Description of the task =
Every record is to be returned as written, with no omissions.

Stored dataset items:
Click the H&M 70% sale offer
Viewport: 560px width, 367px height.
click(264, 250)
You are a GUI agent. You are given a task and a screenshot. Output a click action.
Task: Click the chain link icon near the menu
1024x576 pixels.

Final answer =
Click the H&M 70% sale offer
Viewport: 560px width, 367px height.
click(264, 250)
You are a GUI agent. You are given a task and a screenshot. Output a click action.
Task: Click the chain link icon near the menu
1024x576 pixels.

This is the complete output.